Adequate oral care was not provided, with thrush later diagnosed, the report said.
And the care home did not seek medical advice about Margaret’s shoulder injury when asked to by the family.
When Margaret’s top dentures were removed, staff were unable to put them back in, and told the family that a visiting dentist had taken an impression for new dentures to be mad.
But this was contradicted by Lanarkshire Public Dental Services which had no record of it happening.
After being taken to A&E at Monklands Hospital, Airdrie, North Lanarkshire, Margaret was put on a drip as she was dehydrated.
She returned home before being readmitted to hospital, and spent her final weeks being cared for in the house where she lived for 35 years, by her children and staff from Hospital in the Home.
Grandmother-of-13 Margaret lived in Cumbernauld, which was why the family chose the care home, after the five siblings had tried to look after her in her own house.
She was moved in on April 12, after which caravan park manager Gerald went on holiday, but when he returned he was shocked to see the condition she was in.
Gerald said: “I saw her before I went on holiday and she seemed fine.
“In the time she was in there, she must have gone gradually downhill but no-one noticed it.
“I was so shocked.
“I asked about the injury to her arm, but if we hadn’t said anything, they would not have thought to get a doctor.
“If we had left her in there, she would have died faster.
“The damage was done. She couldn’t eat after they took her dentures out.
“Her body couldn’t cope with it.”
Health giant HC-One, which brands itself ‘the Kind Care Company’, said it was “pleased” to be implementing an action plan based on recommendations.
But referred to Margaret as ‘Marion’ in a letter of apology to the family.
Gerald said: “They have said they will learn from it, but where was my mother’s duty of care?

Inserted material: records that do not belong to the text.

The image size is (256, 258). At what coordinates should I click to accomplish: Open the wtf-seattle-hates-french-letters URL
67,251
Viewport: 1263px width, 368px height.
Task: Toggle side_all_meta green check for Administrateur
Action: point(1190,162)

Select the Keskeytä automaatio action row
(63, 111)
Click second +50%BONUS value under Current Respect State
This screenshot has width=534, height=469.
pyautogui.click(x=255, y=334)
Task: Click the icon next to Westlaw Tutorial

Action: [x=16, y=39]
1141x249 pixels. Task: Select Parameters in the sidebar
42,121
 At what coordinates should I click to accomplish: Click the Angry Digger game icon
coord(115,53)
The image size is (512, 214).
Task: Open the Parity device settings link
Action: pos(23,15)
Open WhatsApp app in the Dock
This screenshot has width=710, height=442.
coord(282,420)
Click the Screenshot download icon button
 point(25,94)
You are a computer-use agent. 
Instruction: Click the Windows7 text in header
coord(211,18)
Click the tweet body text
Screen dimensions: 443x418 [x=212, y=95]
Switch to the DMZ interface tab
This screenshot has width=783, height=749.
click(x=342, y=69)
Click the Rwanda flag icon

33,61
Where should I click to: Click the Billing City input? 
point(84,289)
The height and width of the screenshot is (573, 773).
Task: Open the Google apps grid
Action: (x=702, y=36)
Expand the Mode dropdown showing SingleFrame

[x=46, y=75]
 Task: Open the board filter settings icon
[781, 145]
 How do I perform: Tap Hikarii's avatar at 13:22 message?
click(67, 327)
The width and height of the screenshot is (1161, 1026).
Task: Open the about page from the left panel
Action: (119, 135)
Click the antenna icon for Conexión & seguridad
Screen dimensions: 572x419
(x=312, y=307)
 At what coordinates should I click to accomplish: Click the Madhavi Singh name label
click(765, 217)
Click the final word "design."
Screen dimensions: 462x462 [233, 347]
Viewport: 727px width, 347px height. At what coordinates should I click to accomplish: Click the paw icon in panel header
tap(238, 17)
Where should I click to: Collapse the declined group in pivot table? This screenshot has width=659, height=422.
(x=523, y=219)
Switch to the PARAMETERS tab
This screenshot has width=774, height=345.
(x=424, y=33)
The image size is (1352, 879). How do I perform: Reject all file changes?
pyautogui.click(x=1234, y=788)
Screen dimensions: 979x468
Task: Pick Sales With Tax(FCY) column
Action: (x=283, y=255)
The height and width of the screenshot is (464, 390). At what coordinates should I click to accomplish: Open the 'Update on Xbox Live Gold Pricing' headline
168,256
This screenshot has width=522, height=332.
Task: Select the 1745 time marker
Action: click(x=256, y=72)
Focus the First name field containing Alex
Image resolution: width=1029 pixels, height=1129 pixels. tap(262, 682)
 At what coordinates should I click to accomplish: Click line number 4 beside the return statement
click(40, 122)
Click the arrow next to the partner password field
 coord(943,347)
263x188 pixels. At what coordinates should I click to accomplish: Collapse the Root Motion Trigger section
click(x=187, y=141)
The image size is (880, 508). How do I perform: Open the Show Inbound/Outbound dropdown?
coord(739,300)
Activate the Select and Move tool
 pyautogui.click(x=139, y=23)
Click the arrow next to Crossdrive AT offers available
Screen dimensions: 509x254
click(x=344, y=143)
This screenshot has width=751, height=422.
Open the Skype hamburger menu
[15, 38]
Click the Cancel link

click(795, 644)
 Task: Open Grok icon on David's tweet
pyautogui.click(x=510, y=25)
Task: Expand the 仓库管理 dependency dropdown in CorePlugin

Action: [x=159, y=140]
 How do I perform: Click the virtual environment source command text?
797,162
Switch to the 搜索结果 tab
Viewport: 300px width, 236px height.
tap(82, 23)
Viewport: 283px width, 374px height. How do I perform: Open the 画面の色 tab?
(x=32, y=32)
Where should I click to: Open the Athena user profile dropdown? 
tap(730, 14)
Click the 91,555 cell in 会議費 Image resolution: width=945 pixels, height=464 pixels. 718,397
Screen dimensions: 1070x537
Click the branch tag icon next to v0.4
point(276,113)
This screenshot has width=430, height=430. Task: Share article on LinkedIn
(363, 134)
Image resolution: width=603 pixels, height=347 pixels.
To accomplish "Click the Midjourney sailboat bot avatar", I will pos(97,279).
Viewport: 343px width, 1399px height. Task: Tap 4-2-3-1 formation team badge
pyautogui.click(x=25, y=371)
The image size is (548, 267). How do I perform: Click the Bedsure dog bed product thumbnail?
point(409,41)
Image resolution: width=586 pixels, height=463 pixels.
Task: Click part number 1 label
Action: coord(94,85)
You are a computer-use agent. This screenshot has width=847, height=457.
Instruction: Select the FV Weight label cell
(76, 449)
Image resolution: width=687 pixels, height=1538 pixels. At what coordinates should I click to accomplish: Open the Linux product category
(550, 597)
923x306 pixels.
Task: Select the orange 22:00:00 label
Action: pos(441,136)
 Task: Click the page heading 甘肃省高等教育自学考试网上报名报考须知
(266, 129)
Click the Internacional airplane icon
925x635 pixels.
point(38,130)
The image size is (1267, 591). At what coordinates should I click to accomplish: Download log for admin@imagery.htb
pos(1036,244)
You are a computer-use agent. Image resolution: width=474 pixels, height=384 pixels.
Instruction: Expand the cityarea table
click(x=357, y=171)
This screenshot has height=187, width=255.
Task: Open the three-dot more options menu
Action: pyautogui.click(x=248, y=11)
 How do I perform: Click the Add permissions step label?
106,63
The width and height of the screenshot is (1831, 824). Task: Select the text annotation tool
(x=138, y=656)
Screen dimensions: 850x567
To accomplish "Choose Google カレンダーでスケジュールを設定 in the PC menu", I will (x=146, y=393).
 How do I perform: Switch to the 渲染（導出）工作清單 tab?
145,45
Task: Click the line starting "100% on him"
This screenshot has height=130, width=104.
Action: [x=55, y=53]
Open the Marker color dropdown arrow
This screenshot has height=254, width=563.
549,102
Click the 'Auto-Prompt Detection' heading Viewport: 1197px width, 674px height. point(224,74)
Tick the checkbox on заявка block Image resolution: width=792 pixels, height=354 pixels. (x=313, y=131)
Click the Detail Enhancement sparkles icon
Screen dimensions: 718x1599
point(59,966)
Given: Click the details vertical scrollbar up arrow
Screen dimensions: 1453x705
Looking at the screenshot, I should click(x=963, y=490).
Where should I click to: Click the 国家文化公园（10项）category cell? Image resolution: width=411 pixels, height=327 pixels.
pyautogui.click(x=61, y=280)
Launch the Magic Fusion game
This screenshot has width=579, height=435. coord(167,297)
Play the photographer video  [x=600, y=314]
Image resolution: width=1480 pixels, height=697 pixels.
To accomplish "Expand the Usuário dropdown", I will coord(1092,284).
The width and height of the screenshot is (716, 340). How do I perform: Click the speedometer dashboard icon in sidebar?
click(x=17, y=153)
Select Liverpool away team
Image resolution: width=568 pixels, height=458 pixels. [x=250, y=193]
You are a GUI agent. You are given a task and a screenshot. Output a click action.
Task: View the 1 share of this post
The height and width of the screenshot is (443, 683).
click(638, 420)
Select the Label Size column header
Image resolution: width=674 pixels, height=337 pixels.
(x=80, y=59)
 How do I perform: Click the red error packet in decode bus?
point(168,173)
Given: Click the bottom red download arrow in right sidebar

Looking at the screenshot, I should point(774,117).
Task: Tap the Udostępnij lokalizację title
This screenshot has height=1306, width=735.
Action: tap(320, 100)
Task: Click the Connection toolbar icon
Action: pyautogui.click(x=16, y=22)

“They didn’t bother with her.
“The nearest they came to saying sorry, they called her ‘Marion’.
“It has taken months for them to acknowledge anything about my mother’s care at all, and they got her name wrong.”
Despite the action plan being drawn up, Gerald says more needs to be done to ensure it is implemented to protect other vulnerable people.
He added: “I’m trying to do as much as I can so it doesn’t happen to somebody else, and to get justice for my mum.
“They can’t get away with treating people like that and get away with it.
“No family should have to go through it.”
A spokesman for the Care Inspectorate said:
A spokesperson for the Care Inspectorate said: “The care experienced by Margaret was unacceptable and our thoughts are with her family and loved ones.
“We have carried out a full investigation of this distressing matter, including visiting the home twice unannounced to interview staff and gather evidence.
“We will be upholding all six elements of the complaint brought to us. The outcome of our investigation will be published on our website soon.
“We have also made two formal requirements on the care service to improve the care experienced by residents and have also identified further areas where they need to improve.
“We are monitoring this home closely and will publish a full inspection report in due course.
“Everyone in Scotland has the right to safe, compassionate care which meets their needs and respects their rights.”
A spokesman for the home said: “The health and wellbeing of our Residents is of top priority, and we take all feedback from the Care Inspectorate extremely seriously.
“We have responded fully to the feedback from the regulator regarding the care of the Resident in question.
“While we do not comment publicly on the intricacies of individual cases, we’re pleased to say that a detailed action plan has been put in place to address all of the Inspectorate’s observations.
“We are working closely alongside them and the local authority to ensure our residents receive the high standards of care they deserve.”